What you are asked to do: Set down word for word each line from the one containing "You are a GUI" through the end of the records, both included. Do not copy any pictures.

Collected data

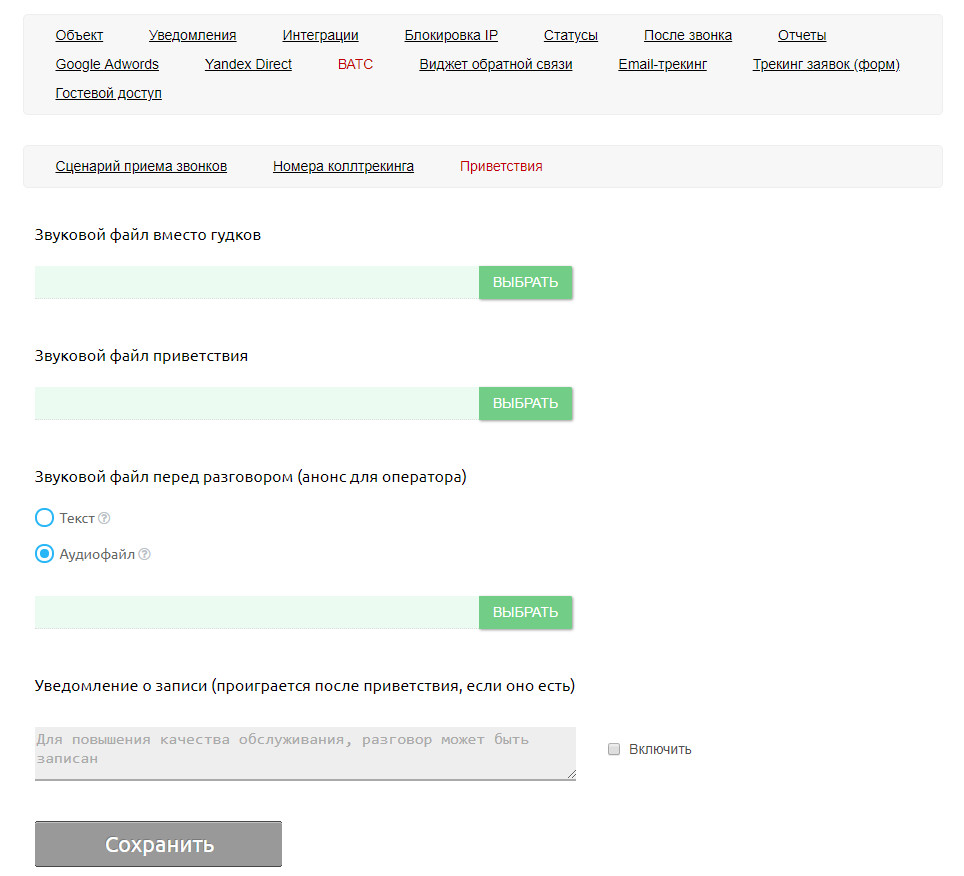Select the Аудиофайл radio option
Screen dimensions: 964x876
coord(44,553)
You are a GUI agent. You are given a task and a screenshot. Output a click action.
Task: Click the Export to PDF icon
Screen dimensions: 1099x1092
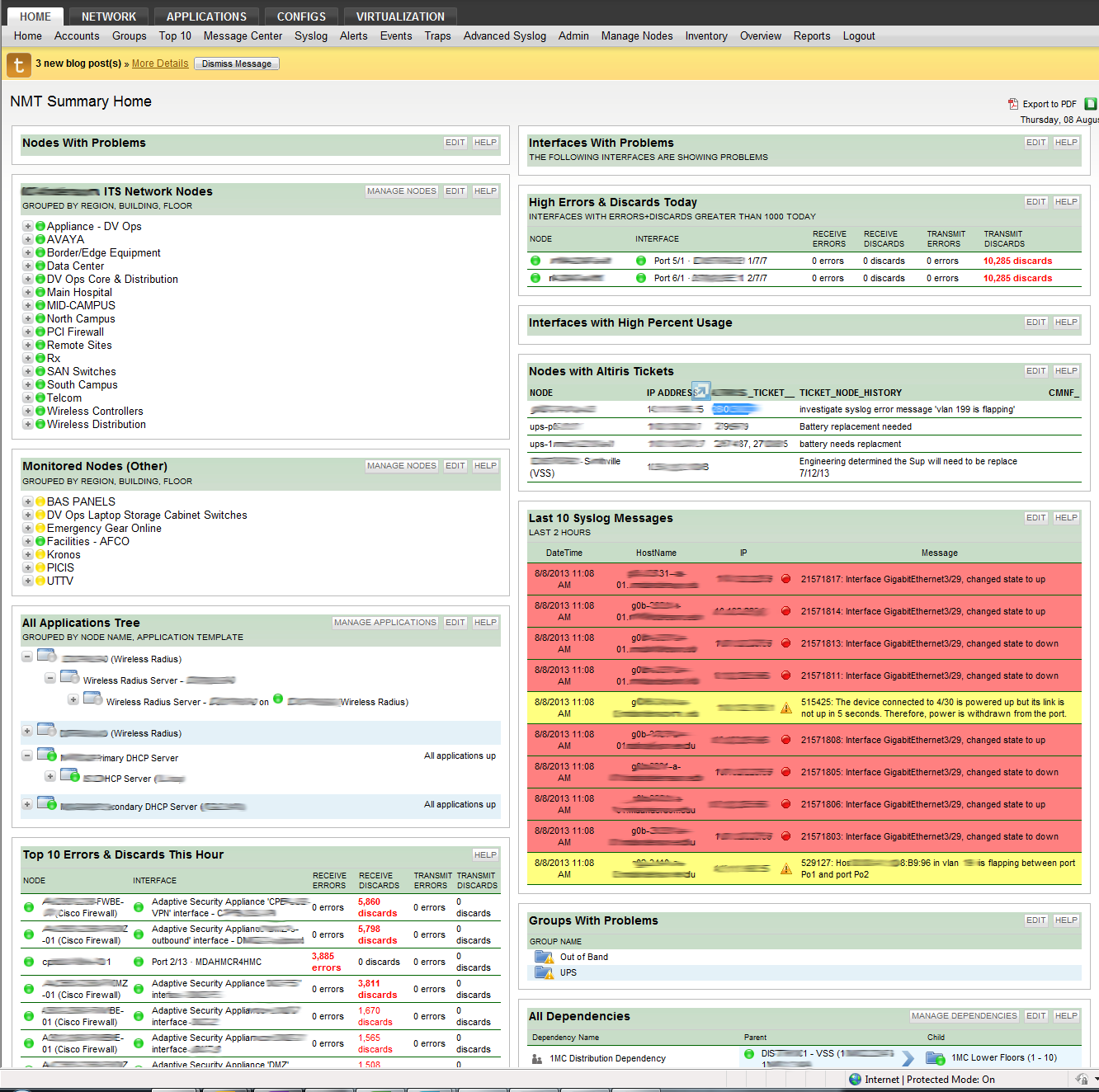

Solution to the problem:
You are a GUI agent. You are given a task and a screenshot. Output a click action.
Task: Click the Export to PDF icon
Screen dimensions: 1099x1092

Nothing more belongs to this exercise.